Having been named as Hitler’s successor, Karl Dönitz was head of the German government until it was dissolved by the Allies on 23rd May. He was tried at Nuremberg and found guilty of planning, initiating and waging wars of aggression and of crimes against the laws of war. He was imprisoned in Spandau Prison for ten years and released in October 1956. He later wrote his memoirs. He died in 1980.

Gretl Fegelein

Eva Braun’s sister gave birth to a daughter, Eva, on 5th May in Obersalzberg, where she, her mother and her other sister were staying.

They had been expecting Hermann Fegelein, Hitler and Braun to join them, but that hope ended when Hitler’s aide, Julius Schaub, arrived on 25th April bringing documents from the bunker, which Hitler wanted preserved. He also brought Eva Braun’s last letter to her sister, which she had written on 23rd April, setting out her wishes for her jewellery in the case of
her death. ‘The Führer himself has lost all faith in a successful outcome. All of us here, including myself, will carry on hoping as long as we live. Hold your heads up high and do not despair! There is still hope. But it goes without saying that we will not allow ourselves to be captured alive.’

Gretl Fegelein later remarried. She died in 1987. Her daughter Eva committed suicide in 1971 at the age of 27 following the death of her boyfriend in a car crash.

Sister Erna Flegel

Flegel, who had become hysterical when saying goodbye to Hitler, remained with the patients in the emergency hospital in the Reich Chancellery cellars until the Russians arrived on 2nd May 1945. She was handed over to the Americans and briefly interrogated. She died in 2006.

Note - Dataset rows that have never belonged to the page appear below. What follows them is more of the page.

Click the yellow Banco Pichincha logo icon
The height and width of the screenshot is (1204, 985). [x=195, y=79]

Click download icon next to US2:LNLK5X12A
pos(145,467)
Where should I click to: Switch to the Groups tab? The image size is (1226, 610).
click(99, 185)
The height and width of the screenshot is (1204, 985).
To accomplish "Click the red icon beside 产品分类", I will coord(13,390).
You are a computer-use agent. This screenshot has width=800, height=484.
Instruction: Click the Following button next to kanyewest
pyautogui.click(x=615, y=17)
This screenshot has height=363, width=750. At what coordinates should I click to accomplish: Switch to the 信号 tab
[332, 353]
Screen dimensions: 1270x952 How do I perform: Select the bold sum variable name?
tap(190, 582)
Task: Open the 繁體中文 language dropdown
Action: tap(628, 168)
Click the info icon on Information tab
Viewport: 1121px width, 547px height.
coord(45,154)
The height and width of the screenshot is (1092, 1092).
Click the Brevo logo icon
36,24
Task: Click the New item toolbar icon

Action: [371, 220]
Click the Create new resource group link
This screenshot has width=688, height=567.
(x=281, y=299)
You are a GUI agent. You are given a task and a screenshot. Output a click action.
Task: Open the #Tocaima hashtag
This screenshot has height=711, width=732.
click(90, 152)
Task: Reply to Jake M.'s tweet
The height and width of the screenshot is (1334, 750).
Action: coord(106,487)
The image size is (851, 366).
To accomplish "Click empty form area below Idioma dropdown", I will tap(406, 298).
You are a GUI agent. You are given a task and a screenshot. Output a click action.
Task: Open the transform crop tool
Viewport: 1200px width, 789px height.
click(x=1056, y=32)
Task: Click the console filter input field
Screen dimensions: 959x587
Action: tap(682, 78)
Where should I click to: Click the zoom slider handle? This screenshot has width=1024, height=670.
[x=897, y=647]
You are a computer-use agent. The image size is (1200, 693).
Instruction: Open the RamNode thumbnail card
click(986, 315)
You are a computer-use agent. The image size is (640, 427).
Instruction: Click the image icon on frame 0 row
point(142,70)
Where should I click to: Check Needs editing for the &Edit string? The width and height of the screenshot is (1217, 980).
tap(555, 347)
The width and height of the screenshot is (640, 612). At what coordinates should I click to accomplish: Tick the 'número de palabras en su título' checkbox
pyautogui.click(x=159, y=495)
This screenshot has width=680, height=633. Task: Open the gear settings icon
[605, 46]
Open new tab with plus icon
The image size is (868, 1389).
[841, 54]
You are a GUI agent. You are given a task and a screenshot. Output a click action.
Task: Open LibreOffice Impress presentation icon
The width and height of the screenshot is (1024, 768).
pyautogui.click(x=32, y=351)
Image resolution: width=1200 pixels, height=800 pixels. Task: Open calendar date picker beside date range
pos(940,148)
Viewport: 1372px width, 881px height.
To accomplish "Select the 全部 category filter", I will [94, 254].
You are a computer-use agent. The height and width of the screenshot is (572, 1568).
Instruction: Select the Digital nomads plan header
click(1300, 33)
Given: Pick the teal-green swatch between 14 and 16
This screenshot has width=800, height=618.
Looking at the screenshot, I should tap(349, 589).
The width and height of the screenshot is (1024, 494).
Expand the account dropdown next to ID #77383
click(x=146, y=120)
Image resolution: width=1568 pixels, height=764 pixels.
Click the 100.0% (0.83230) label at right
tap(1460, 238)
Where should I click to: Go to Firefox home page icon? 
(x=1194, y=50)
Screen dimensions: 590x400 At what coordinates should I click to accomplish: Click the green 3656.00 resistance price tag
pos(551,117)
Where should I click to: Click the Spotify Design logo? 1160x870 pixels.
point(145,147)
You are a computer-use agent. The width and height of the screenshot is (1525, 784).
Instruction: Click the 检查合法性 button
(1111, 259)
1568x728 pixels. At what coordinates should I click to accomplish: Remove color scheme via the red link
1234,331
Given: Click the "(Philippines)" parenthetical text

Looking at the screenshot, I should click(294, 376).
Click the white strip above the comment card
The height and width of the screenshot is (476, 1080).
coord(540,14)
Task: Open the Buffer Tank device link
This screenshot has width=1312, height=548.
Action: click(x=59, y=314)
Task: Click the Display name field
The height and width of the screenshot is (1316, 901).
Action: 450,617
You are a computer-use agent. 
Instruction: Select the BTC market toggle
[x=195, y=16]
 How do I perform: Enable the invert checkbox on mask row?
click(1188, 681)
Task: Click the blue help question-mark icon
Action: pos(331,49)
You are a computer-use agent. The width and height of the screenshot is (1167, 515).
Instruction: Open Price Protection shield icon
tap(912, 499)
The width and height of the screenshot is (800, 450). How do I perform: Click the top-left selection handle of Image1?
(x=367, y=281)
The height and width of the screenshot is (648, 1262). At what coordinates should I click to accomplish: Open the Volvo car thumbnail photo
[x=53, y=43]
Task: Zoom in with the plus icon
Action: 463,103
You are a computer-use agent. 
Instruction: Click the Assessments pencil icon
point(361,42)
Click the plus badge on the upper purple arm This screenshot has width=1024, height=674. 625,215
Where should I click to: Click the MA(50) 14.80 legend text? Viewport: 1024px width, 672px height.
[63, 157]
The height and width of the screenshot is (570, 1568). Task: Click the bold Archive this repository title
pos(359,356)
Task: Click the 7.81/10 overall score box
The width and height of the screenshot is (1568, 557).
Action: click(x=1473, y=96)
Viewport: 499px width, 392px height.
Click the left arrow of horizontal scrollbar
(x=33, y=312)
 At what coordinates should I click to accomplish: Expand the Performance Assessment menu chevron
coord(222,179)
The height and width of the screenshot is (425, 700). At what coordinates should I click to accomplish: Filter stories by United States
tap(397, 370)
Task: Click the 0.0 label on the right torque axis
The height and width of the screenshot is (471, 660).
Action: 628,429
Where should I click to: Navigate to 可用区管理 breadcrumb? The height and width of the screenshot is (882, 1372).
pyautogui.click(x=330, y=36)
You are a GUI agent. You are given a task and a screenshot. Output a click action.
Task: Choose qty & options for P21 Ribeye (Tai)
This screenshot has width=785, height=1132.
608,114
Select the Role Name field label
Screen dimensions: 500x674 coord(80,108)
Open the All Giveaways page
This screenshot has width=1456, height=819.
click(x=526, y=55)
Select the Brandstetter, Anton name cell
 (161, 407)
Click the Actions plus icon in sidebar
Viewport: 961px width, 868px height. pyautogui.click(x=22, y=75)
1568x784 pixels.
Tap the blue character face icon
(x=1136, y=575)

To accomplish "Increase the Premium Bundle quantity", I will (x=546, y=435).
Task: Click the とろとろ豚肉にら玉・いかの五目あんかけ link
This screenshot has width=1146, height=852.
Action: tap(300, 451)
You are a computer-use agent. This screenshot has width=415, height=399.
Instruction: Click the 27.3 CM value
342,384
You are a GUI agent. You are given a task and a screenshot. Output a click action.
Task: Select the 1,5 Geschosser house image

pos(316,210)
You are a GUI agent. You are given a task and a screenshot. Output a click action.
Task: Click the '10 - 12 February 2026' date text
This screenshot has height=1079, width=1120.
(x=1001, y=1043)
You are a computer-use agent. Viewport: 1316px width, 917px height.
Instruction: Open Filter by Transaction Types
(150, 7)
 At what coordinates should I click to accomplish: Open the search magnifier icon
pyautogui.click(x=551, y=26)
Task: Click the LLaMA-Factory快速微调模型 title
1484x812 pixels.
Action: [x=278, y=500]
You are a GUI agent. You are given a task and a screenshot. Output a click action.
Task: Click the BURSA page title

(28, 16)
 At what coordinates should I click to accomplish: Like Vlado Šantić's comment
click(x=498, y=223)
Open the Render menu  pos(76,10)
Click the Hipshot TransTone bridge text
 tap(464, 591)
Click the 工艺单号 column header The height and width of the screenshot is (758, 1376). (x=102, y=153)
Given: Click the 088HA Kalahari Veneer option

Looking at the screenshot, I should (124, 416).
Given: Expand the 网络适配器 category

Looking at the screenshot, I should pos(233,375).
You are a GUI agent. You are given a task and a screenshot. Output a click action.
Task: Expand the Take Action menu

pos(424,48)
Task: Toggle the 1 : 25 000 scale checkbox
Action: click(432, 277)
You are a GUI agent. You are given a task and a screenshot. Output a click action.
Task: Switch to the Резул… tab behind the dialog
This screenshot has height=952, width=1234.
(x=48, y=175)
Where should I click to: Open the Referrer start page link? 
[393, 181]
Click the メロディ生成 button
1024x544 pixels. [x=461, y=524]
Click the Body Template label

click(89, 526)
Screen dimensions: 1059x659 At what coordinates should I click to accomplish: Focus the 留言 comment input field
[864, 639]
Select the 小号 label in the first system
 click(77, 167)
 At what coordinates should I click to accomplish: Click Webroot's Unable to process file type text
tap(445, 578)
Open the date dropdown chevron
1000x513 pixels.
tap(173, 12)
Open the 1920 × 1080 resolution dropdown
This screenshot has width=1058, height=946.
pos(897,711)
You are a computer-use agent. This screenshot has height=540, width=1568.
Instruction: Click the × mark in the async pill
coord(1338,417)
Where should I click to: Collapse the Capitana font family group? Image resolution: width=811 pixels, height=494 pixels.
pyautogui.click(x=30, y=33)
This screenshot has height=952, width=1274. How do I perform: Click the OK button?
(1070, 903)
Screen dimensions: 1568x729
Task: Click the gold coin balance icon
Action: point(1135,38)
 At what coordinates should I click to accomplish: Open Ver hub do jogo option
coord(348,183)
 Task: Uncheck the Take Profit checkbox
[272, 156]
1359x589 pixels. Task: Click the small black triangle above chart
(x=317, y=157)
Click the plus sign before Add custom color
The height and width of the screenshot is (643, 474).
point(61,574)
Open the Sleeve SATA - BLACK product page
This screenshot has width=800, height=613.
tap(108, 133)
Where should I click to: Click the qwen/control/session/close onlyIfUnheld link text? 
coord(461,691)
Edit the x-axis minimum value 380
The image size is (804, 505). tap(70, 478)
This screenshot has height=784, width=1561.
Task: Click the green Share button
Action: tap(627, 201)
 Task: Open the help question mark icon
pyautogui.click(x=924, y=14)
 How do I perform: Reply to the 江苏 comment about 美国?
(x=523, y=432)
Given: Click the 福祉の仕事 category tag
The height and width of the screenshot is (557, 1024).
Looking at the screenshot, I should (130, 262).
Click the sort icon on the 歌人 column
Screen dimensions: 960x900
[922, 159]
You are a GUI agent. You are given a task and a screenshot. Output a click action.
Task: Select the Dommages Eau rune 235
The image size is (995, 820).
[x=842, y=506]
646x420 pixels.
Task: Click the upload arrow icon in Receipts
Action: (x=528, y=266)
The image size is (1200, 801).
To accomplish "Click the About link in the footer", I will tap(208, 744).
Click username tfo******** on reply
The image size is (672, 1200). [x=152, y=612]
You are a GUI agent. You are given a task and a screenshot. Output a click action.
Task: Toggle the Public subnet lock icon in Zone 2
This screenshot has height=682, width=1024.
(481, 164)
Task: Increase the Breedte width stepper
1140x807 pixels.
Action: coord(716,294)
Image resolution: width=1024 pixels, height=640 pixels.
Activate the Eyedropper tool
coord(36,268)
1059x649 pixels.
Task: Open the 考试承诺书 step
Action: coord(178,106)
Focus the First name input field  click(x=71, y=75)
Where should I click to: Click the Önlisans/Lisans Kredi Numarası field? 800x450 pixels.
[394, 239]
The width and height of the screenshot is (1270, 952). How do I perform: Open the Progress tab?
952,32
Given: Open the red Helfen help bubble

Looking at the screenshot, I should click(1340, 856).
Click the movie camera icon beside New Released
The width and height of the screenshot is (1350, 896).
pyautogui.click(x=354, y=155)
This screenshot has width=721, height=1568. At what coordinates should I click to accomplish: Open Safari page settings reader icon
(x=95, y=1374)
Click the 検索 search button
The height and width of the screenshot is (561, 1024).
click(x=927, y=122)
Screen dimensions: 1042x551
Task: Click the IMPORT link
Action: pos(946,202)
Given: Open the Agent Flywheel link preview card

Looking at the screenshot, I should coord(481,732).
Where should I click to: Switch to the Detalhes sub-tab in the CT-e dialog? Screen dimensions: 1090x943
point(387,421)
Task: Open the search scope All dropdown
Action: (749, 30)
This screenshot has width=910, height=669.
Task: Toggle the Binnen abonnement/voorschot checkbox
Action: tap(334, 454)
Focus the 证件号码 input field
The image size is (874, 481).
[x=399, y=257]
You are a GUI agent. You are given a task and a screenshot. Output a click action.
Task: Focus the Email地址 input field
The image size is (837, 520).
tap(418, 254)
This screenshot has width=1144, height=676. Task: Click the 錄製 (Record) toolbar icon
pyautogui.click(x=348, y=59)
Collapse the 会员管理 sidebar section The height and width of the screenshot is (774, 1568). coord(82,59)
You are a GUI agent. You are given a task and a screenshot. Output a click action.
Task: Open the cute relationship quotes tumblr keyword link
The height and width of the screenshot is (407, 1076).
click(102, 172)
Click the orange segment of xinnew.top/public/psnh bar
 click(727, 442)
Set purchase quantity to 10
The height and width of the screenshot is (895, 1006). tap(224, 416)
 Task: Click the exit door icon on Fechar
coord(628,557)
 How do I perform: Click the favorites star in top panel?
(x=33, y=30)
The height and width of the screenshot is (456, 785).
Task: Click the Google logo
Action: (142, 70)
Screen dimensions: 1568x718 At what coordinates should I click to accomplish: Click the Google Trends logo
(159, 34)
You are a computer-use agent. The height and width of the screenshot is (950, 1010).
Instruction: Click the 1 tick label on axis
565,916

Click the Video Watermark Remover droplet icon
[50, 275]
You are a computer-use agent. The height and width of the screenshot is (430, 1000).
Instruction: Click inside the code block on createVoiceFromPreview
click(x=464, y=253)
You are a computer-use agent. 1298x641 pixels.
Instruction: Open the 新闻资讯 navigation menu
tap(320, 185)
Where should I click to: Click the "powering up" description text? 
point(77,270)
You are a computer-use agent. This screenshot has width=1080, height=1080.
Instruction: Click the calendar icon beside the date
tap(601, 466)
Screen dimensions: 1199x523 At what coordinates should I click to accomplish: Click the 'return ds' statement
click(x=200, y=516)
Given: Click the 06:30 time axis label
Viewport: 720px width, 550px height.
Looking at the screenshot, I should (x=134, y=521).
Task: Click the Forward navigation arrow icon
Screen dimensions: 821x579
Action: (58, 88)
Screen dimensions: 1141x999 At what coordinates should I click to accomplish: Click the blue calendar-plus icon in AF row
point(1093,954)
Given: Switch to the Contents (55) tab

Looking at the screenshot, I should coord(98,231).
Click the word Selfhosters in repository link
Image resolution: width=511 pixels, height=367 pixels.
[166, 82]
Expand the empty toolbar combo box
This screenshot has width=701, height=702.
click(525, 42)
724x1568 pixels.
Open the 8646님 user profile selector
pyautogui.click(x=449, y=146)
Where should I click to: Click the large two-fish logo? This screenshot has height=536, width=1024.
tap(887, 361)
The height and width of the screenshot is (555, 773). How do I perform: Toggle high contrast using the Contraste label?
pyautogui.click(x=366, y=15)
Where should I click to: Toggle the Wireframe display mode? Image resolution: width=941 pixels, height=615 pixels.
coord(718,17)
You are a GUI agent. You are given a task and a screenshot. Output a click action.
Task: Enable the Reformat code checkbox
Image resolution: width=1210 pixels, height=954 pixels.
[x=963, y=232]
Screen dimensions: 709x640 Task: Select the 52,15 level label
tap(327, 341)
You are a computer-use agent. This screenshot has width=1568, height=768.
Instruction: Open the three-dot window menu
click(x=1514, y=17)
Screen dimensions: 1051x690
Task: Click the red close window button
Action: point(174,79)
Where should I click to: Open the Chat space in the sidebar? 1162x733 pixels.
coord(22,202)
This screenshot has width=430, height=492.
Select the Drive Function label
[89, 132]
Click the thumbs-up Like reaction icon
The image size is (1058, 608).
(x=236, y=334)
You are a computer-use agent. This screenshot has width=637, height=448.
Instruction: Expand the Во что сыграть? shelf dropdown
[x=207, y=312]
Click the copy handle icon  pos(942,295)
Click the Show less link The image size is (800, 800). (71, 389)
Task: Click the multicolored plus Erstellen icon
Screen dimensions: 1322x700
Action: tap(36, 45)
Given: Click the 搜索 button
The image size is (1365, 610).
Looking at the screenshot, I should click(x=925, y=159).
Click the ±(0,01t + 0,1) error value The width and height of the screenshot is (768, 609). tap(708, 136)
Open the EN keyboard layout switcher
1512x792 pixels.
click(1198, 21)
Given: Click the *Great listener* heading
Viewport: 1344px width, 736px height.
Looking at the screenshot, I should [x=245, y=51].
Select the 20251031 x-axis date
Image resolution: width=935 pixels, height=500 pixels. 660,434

Joseph, Magda, Helga, Hilde, Helmut, Holde, Hedda and Heide Goebbels

On the night of 1st May, after Dr Stumpfegger had administered cyanide to the six children, Joseph and Magda Goebbels went up to the Reich Chancellery garden and committed suicide. They probably took cyanide. They may also have shot themselves. Goebbels had given instructions for his adjutant Günther Schwägermann to burn their bodies, but Schwägermann wasn’t able to source much petrol, so when the Russians arrived the following day they were easily able to identify the bodies.

Hermann Göring

The former head of the German Luftwaffe ended the war in
his Bavarian castle. On 5th May he set off to the American zone in order to avoid capture by the Russians. He was taken into custody on 6th May. In the months before the Nuremberg Trials he came off morphine and lost a lot of weight. He was found guilty on four counts: conspiracy; waging a war of aggression; war crimes, including the theft of works of art; crimes against humanity, including the disappearance of opponents, and the murder and enslavement of civilians, including 5,700,000 Jews. He was sentenced to death by hanging but committed suicide on 15th October 1946 by taking cyanide the night before he was due to be executed. It has never been finally established how he obtained the cyanide but two American soldiers claimed to have played a part.

Robert Ritter von Greim

The newly appointed head of the Luftwaffe, von Greim was captured by the Americans with Hanna Reitsch on 9th May 1945. He was by now quite seriously ill from his infected leg wound. He was interrogated by the Americans and committed suicide by taking cyanide on 24th May, having learned that he was to be handed over to the Russians as part of a prisoner exchange programme.

Otto Günsche

Hitler’s personal adjutant was one of the people who broke out of the bunker on 1st May 1945. He was in the first party to leave, led by General Mohnke, and he was with Mohnke when he surrendered to a Russian army unit in a Berlin brewery cellar. He was imprisoned in Moscow and later in East Germany until May 1956.

Like others who had been in the Führerbunker at the end,
Günsche was repeatedly tortured by the Russians, who were trying to establish a detailed picture of Hitler’s life and death. He returned to live in a small town near Cologne. He died in 2003.